### Bloco de texto
═══
Bolsonaro trabalha tanto com a possibilidade de golpe, que até testou a repercussão que teria no mundo, quando convidou representantes de cinquenta países para escutarem suas mentiras sobre as eleições brasileiras. O recado dado pelos principais países do mundo foi que não apoiarão um golpe, principalmente, pela segurança e lisura que atestam ao sistema eleitoral brasileiro. Agiram dentro do padrão.

Isso elimina a possibilidade de um golpe de estado?

Não mesmo. Bolsonaro já demonstrou ser uma figura desprovida de princípios e limites legais. Promove ataques à Constituição cotidianamente sem qualquer constrangimento. Alguém que afronta as leis de trânsito e gasta milhões dos cofres públicos semanalmente para promover motociatas de cunho político-eleitoral, que tentam reproduzir desfiles nos moldes dos imperadores romanos, ditadores e genocidas como Mussolini e Hitler, não tem medida para ponderar que até um déspota precisa do mínimo de esclarecimento.
═══
### Ações a realizar
**1)** Diga se cada afirmação abaixo está de acordo com o texto sobre Bolsonaro, respondendo sim ou não e citando as palavras do texto que decidem a questão. (a) Bolsonaro convidou representantes de cinquenta países para falar das eleições brasileiras. (b) Os principais países do mundo sinalizaram que apoiariam um golpe. (c) O texto considera eliminada a possibilidade de um golpe de estado.
**2)** Transcreva fielmente o trecho do texto sobre Bolsonaro que começa em "Não mesmo. Bolsonaro" e termina em "mínimo de esclarecimento.".

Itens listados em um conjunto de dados
═══
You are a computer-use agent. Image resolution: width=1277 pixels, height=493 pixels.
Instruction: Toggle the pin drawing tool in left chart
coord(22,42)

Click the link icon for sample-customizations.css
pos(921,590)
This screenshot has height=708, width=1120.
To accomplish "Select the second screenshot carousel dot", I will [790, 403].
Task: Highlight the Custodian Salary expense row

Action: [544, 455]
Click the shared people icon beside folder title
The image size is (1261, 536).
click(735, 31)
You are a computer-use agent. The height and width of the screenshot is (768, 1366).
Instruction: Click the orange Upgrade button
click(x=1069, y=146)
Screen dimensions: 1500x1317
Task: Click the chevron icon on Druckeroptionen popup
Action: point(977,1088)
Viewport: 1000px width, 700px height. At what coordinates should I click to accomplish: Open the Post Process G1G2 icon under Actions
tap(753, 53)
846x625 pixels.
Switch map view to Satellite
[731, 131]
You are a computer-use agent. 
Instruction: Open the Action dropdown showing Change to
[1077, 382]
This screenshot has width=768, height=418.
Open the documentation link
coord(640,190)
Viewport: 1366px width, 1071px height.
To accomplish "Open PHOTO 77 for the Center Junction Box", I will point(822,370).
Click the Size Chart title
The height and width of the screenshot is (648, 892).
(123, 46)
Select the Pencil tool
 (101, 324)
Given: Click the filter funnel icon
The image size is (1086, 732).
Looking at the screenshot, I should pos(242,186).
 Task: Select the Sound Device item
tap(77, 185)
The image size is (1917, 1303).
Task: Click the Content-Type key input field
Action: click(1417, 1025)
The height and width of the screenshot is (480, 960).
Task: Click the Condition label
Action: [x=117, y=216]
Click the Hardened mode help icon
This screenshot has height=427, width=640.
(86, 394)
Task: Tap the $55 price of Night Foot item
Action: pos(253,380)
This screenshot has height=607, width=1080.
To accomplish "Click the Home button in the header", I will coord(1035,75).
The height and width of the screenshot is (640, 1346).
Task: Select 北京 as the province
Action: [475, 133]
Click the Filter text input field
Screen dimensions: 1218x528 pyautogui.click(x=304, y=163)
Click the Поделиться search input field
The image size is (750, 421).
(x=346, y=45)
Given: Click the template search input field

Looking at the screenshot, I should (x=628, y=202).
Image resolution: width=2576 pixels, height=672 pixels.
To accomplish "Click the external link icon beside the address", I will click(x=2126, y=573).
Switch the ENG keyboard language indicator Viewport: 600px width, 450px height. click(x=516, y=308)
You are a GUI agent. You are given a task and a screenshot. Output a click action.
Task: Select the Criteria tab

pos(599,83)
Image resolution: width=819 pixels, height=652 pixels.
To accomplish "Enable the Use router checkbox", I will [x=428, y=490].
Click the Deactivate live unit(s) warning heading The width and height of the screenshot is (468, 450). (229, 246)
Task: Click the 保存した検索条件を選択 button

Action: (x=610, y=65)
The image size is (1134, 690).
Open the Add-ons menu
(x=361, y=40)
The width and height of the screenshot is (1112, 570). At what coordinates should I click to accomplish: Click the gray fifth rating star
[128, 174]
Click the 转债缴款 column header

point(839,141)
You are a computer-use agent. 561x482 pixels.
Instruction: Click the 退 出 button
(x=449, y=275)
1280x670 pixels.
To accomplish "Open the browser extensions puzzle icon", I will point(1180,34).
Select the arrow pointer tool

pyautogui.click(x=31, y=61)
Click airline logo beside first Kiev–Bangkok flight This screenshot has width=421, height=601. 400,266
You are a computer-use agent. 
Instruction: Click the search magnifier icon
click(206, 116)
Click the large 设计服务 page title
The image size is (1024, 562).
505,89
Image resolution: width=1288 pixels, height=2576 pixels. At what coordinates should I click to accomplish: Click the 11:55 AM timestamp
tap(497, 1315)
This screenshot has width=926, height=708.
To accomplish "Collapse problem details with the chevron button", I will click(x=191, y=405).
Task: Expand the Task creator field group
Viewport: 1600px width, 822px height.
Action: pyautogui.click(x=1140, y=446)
═══
### Conjunto de respostas
**1)**
(a) Sim: "quando convidou representantes de cinquenta países para escutarem suas mentiras sobre as eleições brasileiras".
(b) Não: "O recado dado pelos principais países do mundo foi que não apoiarão um golpe".
(c) Não: "Isso elimina a possibilidade de um golpe de estado?" / "Não mesmo."

**2)**
Não mesmo. Bolsonaro já demonstrou ser uma figura desprovida de princípios e limites legais. Promove ataques à Constituição cotidianamente sem qualquer constrangimento. Alguém que afronta as leis de trânsito e gasta milhões dos cofres públicos semanalmente para promover motociatas de cunho político-eleitoral, que tentam reproduzir desfiles nos moldes dos imperadores romanos, ditadores e genocidas como Mussolini e Hitler, não tem medida para ponderar que até um déspota precisa do mínimo de esclarecimento.